● ACTION ITEM:
All of the data below should be set down again verbatim, without any images.

● SOURCE INFORMATION:
◇ ◇ ◇ ◇ ◇ ◇ ◇

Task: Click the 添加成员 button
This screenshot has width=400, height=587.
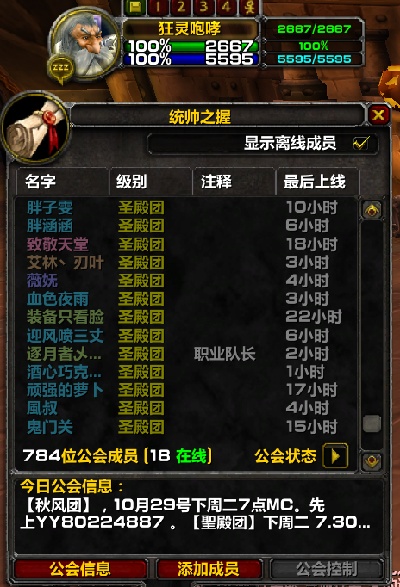Action: point(209,569)
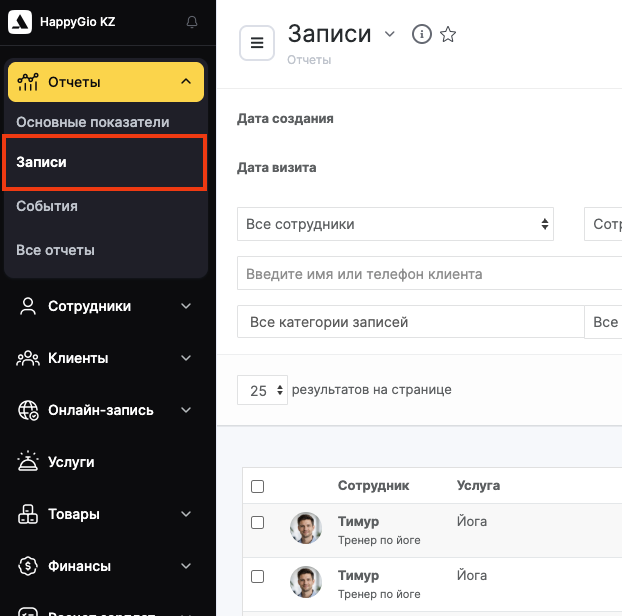Collapse the Отчеты menu section
Viewport: 622px width, 616px height.
[186, 82]
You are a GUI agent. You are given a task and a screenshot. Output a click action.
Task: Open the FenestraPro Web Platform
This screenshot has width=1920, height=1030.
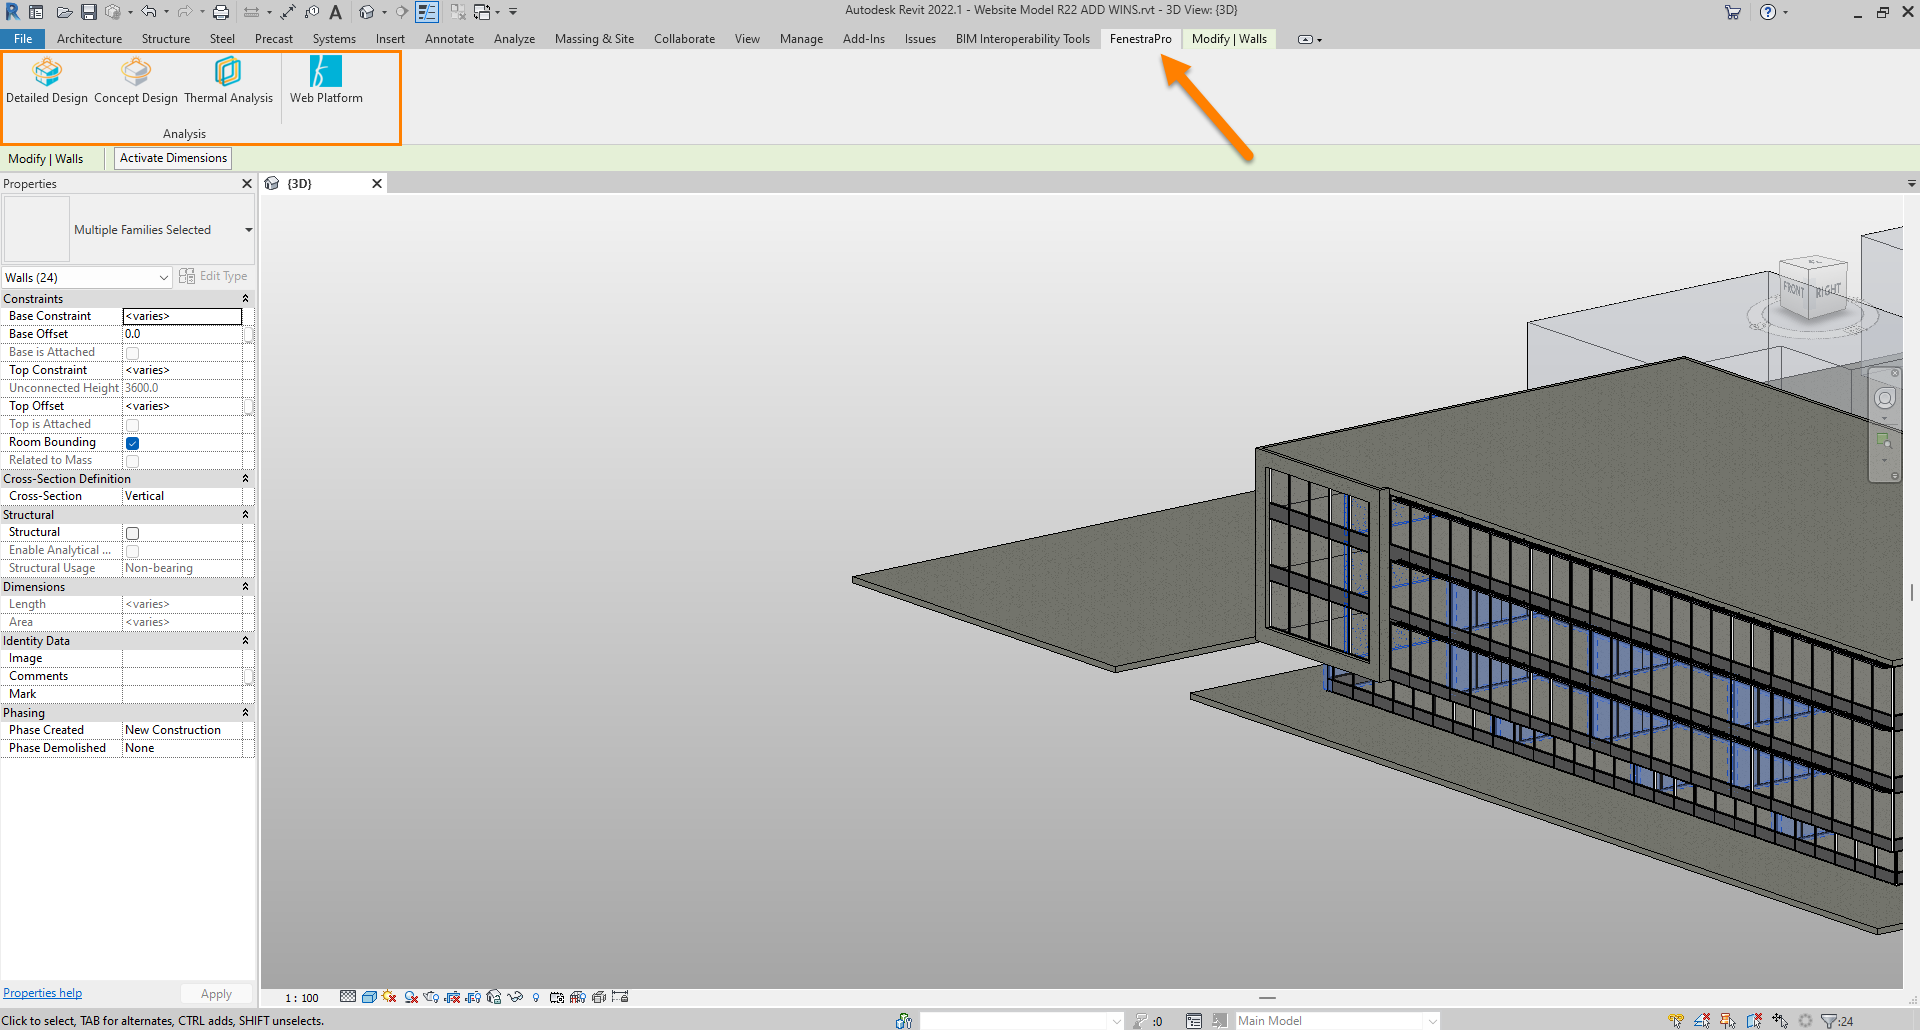(326, 80)
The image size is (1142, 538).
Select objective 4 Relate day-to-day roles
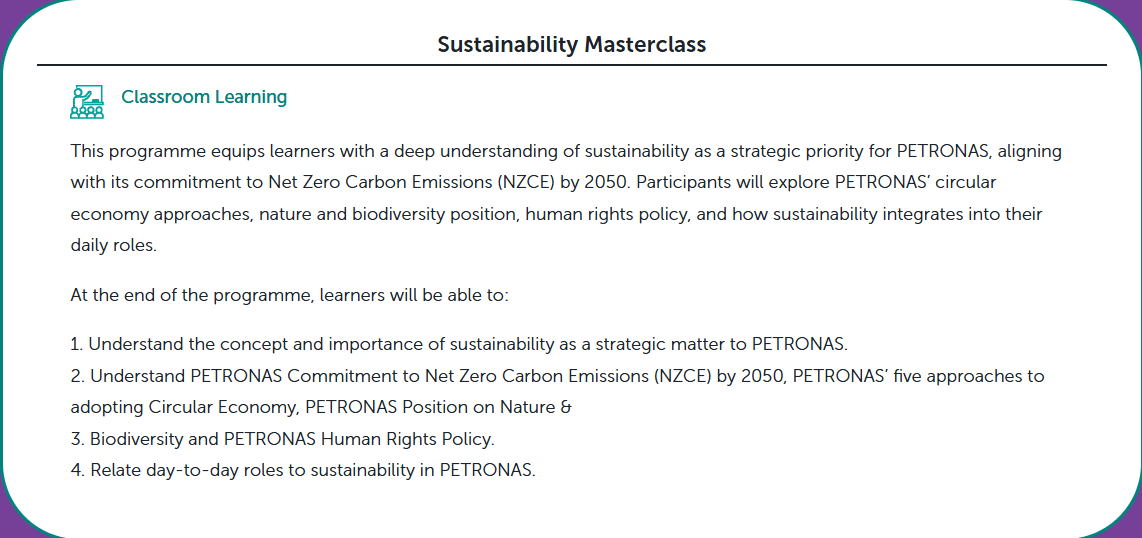coord(303,470)
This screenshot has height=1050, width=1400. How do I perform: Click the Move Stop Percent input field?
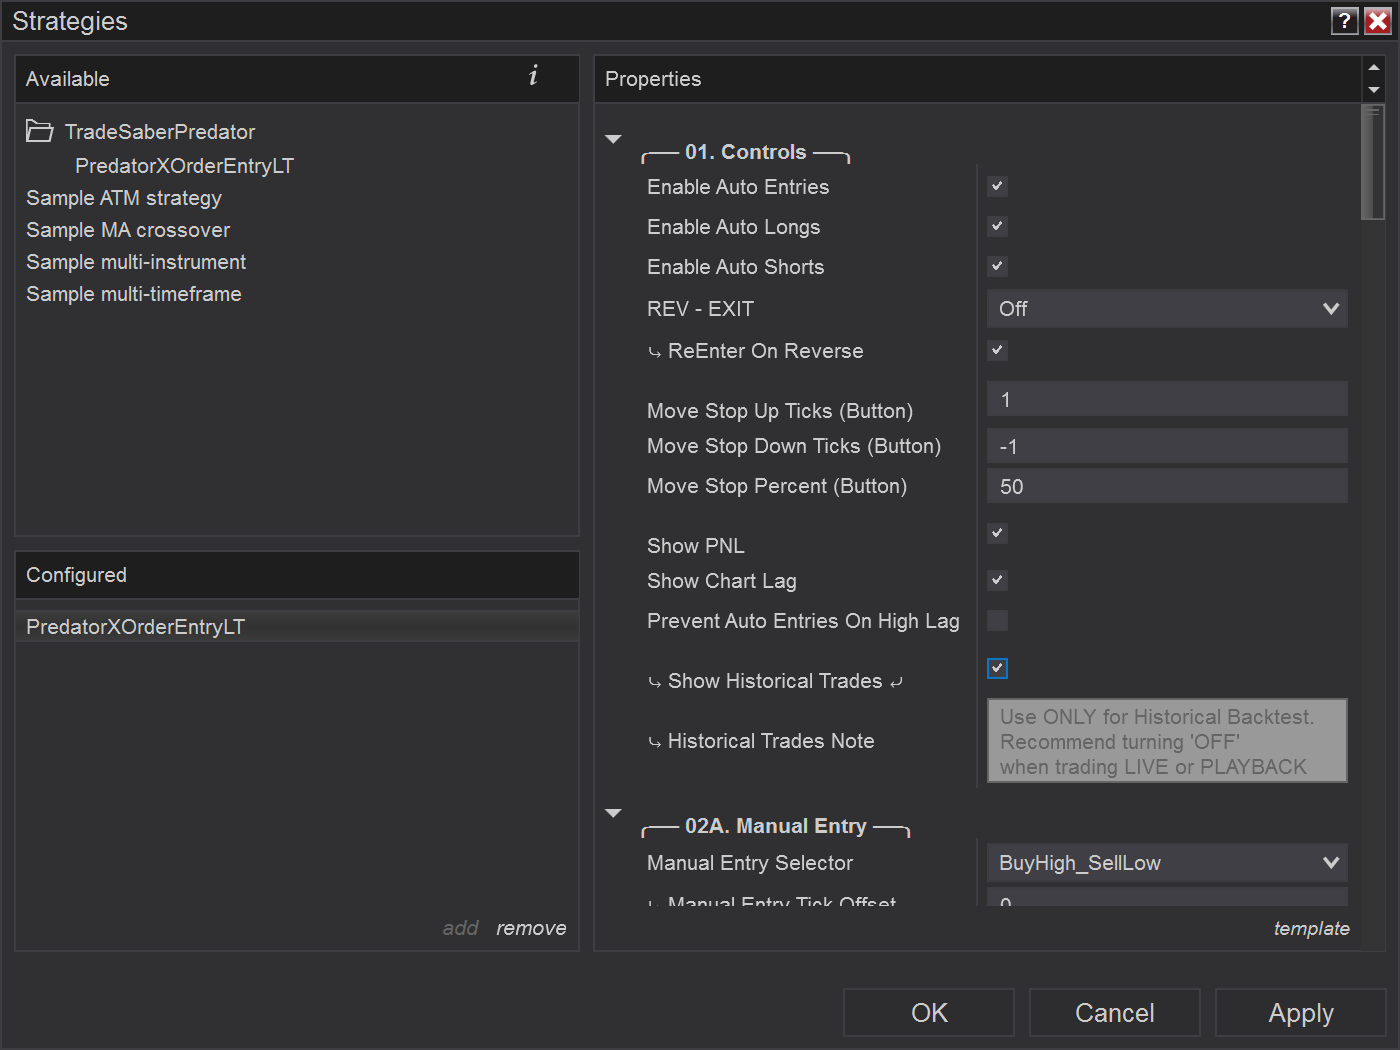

◇ ◇ ◇ ◇ ◇ ◇ ◇

● EXPECTED OUTPUT:
Task: Click the 添加成员 button
This screenshot has width=400, height=587.
Action: point(209,569)
Collapse the Отчеты menu section
Viewport: 622px width, 616px height.
[186, 82]
You are a GUI agent. You are given a task and a screenshot. Output a click action.
Task: Open the FenestraPro Web Platform
This screenshot has width=1920, height=1030.
(326, 80)
The image size is (1142, 538).
Select objective 4 Relate day-to-day roles
coord(303,470)
This screenshot has height=1050, width=1400. How do I perform: Click the Move Stop Percent input field?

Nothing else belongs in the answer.